We study the Universal Solvability of Robot Motion Planning on Graphs (USolR) problem: given an undirected graph $G = (V, E)$ and $p$ robots, determine whether any arbitrary configuration of the robots can be transformed into any other arbitrary configuration via a sequence of valid, collision-free moves. We design a canonical accumulation procedure that maps arbitrary configurations to configurations that occupy a fixed subset of vertices, enabling us to analyze configuration reachability in terms of equivalence classes. We prove that in instances that are not universally solvable, at least half of all configurations are unreachable from a given one, and leverage this to design an efficient randomized algorithm with one-sided error, which can be derandomized with a blow-up in the running time by a factor of $p$. Further, we optimize our deterministic algorithm by using the structure of the input graph $G = (V, E)$, achieving a running time of $\mathcal{O}(p \cdot (|V| + |E|))$ in sparse graphs and $\mathcal{O}(|V| + |E|)$ in dense graphs. Finally, we consider the Graph Edge Augmentation for Universal Solvability (EAUS) problem, where given a connected graph $G$ that is not universally solvable for $p$ robots, the question is to check if for a given budget $b$, at most $b$ edges can be added to $G$ to make it universally solvable for $p$ robots. We provide an upper bound of $p - 2$ on $b$ for general graphs. On the other hand, we also provide examples of graphs that require $Θ(p)$ edges to be added. We further study the Graph Vertex and Edge Augmentation for Universal Solvability (VEAUS) problem, where $a$ vertices and $b$ edges can be added, and we provide lower bounds on $a$ and $b$.
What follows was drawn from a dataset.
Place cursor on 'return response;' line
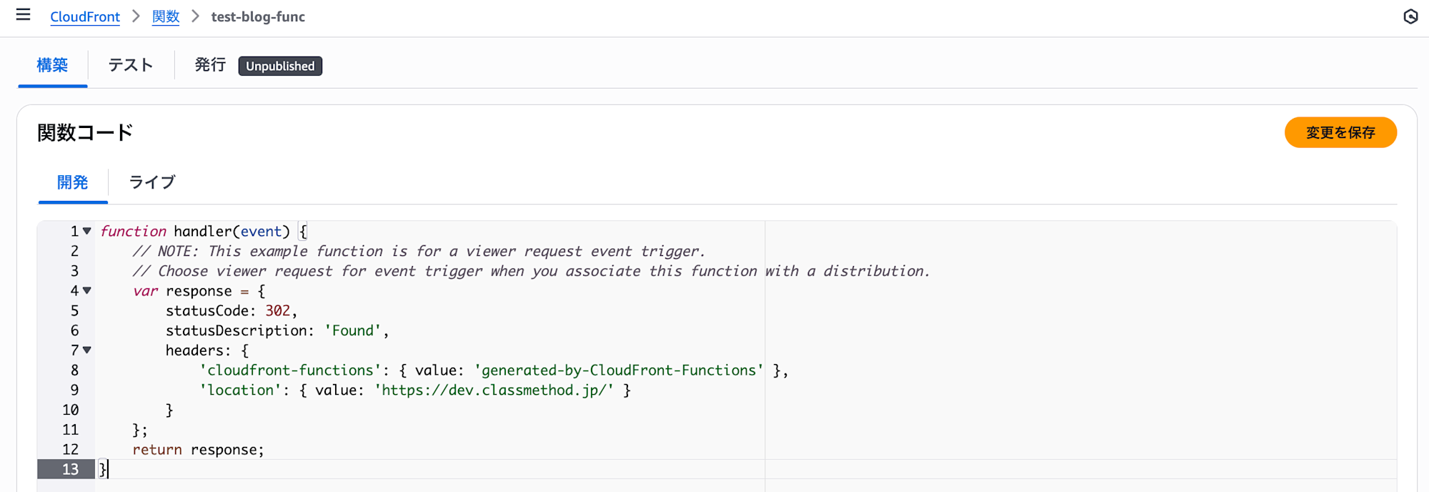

翻译：本文研究图上的机器人运动规划通用可解性（USolR）问题：给定无向图 $G = (V, E)$ 与 $p$ 个机器人，判定任意初始机器人的布局是否可通过一系列有效且无碰撞的移动变换为任意目标布局。我们设计了一种规范聚集过程，该过程可将任意布局映射至占据固定顶点子集的布局，从而通过等价类分析布局可达性。我们证明在非通用可解的实例中，至少半数布局从给定布局出发不可达，并利用此结论设计出具有单侧错误的高效随机算法；该算法可通过以 $p$ 倍运行时间为代价进行去随机化。进一步地，我们通过利用输入图 $G = (V, E)$ 的结构优化确定性算法，在稀疏图中实现 $\mathcal{O}(p \cdot (|V| + |E|))$ 的运行时间，在稠密图中实现 $\mathcal{O}(|V| + |E|)$ 的运行时间。最后，我们研究图边增强通用可解性（EAUS）问题：给定连通图 $G$ 对 $p$ 个机器人非通用可解，检查在给定预算 $b$ 下是否可通过添加至多 $b$ 条边使 $G$ 对 $p$ 个机器人通用可解。我们给出一般图中 $b$ 的上界为 $p - 2$，同时构造出需要添加 $Θ(p)$ 条边的图例。进一步研究图顶点与边增强通用可解性（VEAUS）问题（允许添加 $a$ 个顶点与 $b$ 条边），并给出 $a$ 与 $b$ 的下界。